Cobden made an amendment to exclude kindergarten that passed 4-1, with Committee member David Testa voting against.
“No building is safe right now,” Cobden said. “The (children) with special needs need to be safe and they need to be in a school that has the proper ventilation and that’s Vets, but when I hear we’re going to fill it to 65 percent (about 1,000 people including students, staff and teachers), then that worries me. That seriously worries me.”
“I don’t think it’s an unsafe plan by any stretch of the imagination,” said Testa.
“I don’t understand why we would not try this,” Testa continued. “I think we owe it to these kids and I think we owe it to these parents to do something for their kids. “
“I think we’re messing with the virus and pushing the limits,” Cobden said. “I also read the scientific stuff that came out today on young children. They are the biggest carriers of this disease. (The virus) has no boundaries, it respects no boundaries.”
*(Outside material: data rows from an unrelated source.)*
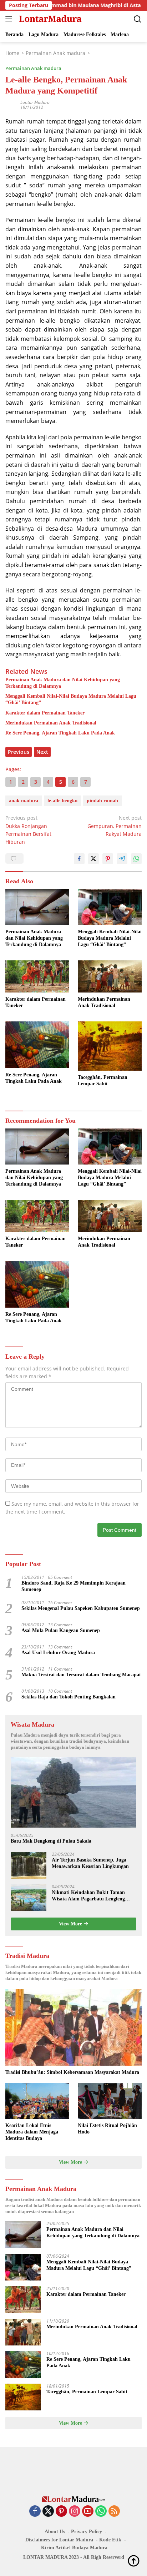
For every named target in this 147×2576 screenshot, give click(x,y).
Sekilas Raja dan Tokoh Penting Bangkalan (68, 1696)
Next (42, 751)
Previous (18, 751)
Elementary teachers plead: safe, not easy
A group of elementary school teachers signed a letter to the School Committee regarding the decision, read during the public comments portion of the meeting.
It says, in part: “We are asking for your support once again. Please help us keep our youngest population safe. We’re all wishful that we could have started school the way things were pre-COVID. We are looking for the safest way to teach our kindergarten population, not the easiest way.”
Thornton said the conversations the School Administration had with representatives of the teachers unions was “the right move.”
However, Thornton believes not everyone feels the same way: “I don’t think one group speaks for the whole.”
Chief Budget Officer Anthony Ferrucci had told the committee the cost of reopening all schools would be $15 million, which would necessitate hiring several new employees as well as paying for sanitizing and protective equipment to prevent the spread of coronavirus. Early on in the meeting, however, Thornton said cost would not be an impediment to the new, limited in-person plan.